Closed xkollar closed 5 years ago
Yeah, unfortunately there isn't a great way to do this today :(
A lot of scalpel's internals currently rely on the assumption that an HTML document is a tree and scraping/parsing involves selecting the sub-tree that you care about and extracting data from that sub-tree.
I've opened up #48 as a sort of meta-issue to solve the general problem of selecting multiple sub-trees. If you have an ideas for what a good API would look like please post them there :)

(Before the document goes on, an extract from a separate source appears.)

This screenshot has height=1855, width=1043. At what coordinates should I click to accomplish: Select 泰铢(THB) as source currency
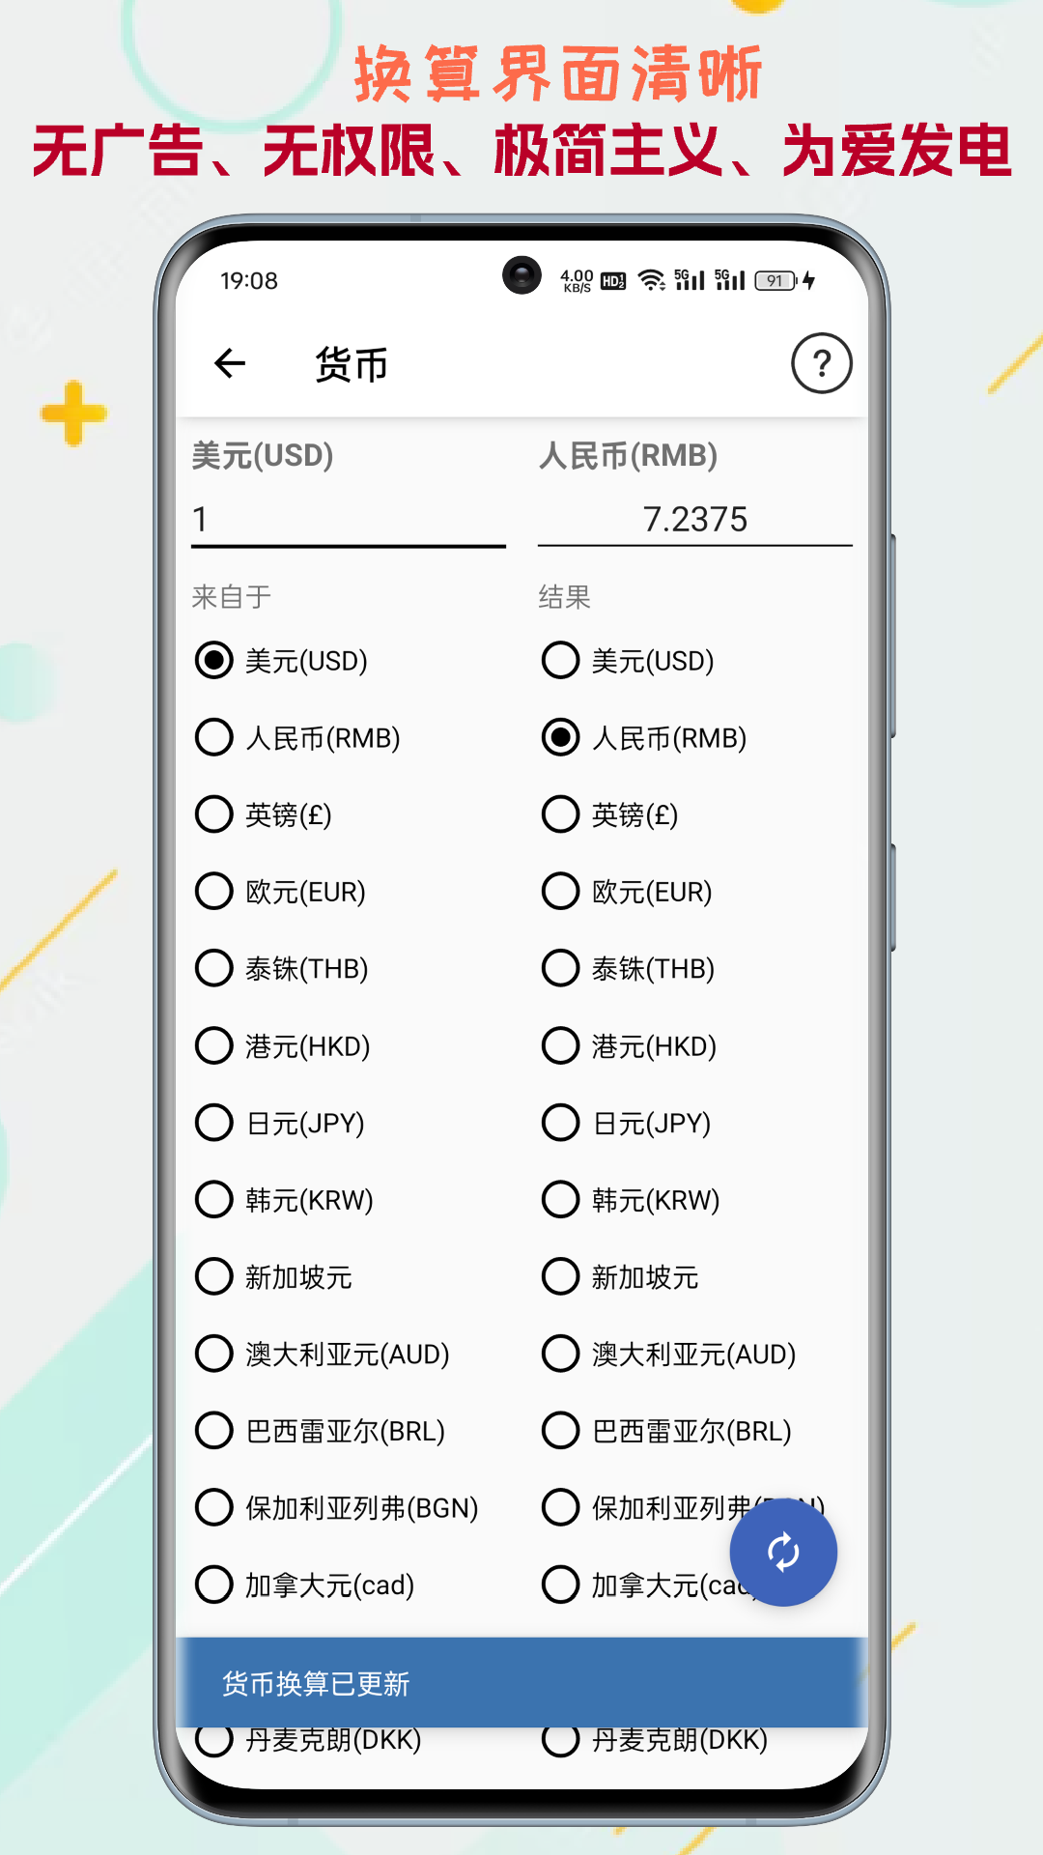coord(213,968)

This is now supported in version 0.6.0
. This specific issue is added as a regression test:
, scrapeTest
"Issue #45 regression test"
(unlines [
"<body>"
, " <h1>title1</h1>"
, " <h2>title2 1</h2>"
, " <p>text 1</p>"
, " <p>text 2</p>"
, " <h2>title2 2</h2>"
, " <p>text 3</p>"
, " <h2>title2 3</h2>"
, "</body>"
])
(Just [
("title2 1", ["text 1", "text 2"])
, ("title2 2", ["text 3"])
, ("title2 3", [])
])
(chroot "body" $ inSerial $ many $ do
title <- seekNext $ text "h2"
ps <- untilNext (matches "h2") (many $ do
-- New lines between tags count as text nodes, skip over
-- these.
optional $ stepNext $ matches textSelector
stepNext $ text "p")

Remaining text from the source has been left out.